**Aim of the exercise**: Without the images, reproduce every entry exactly.

**Supplied data**:
----------

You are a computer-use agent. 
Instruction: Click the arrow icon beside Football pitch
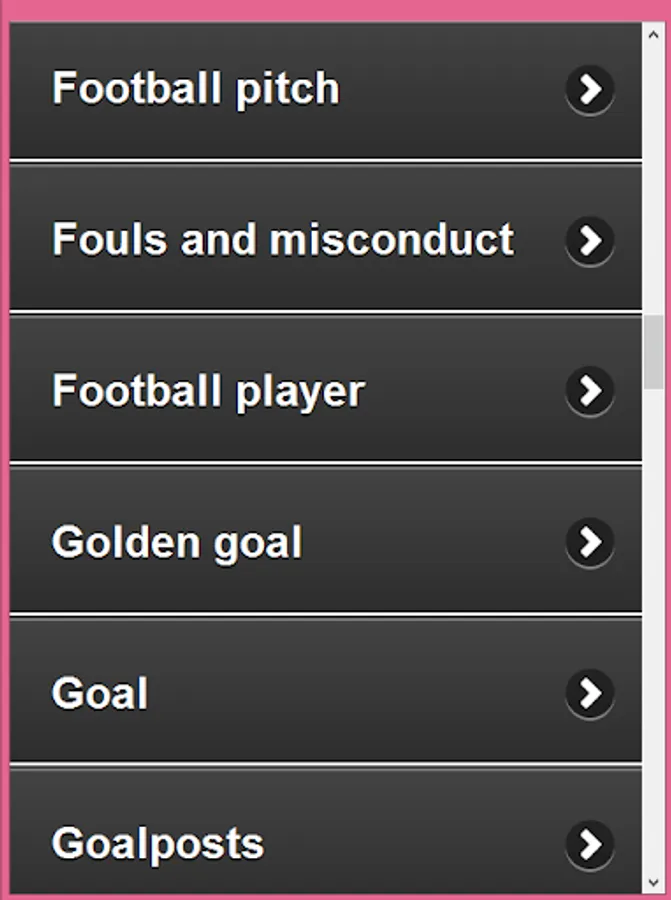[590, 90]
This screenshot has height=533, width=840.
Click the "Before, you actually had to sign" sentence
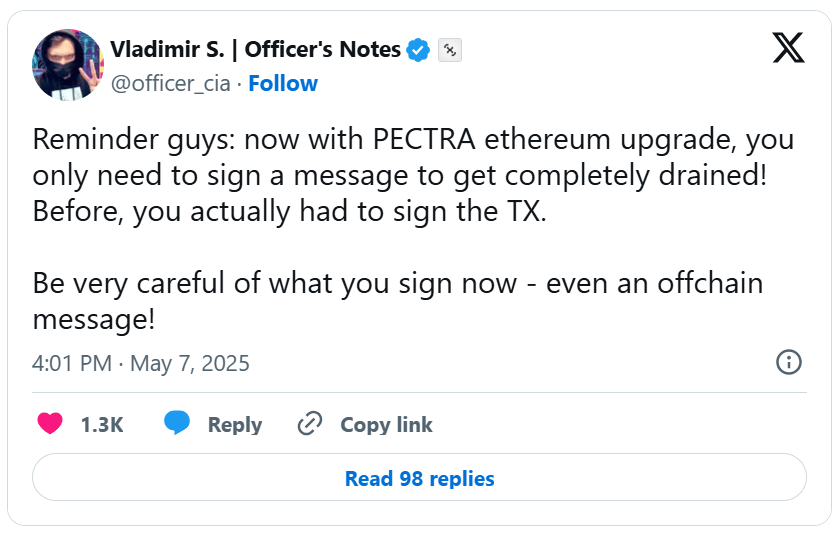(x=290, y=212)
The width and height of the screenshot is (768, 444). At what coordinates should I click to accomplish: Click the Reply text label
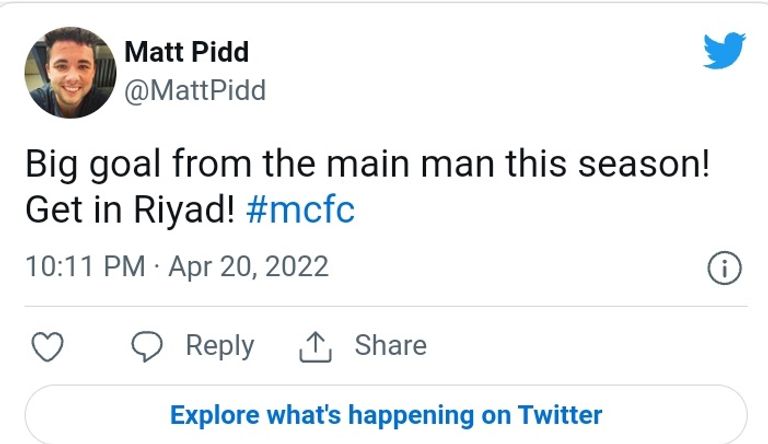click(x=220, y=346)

----------

**Result of this exercise**:
You are a computer-use agent. 
Instruction: Click the arrow icon beside Football pitch
[590, 90]
This screenshot has height=533, width=840.
Click the "Before, you actually had to sign" sentence
(x=290, y=212)
The width and height of the screenshot is (768, 444). At what coordinates should I click to accomplish: Click the Reply text label
click(x=220, y=346)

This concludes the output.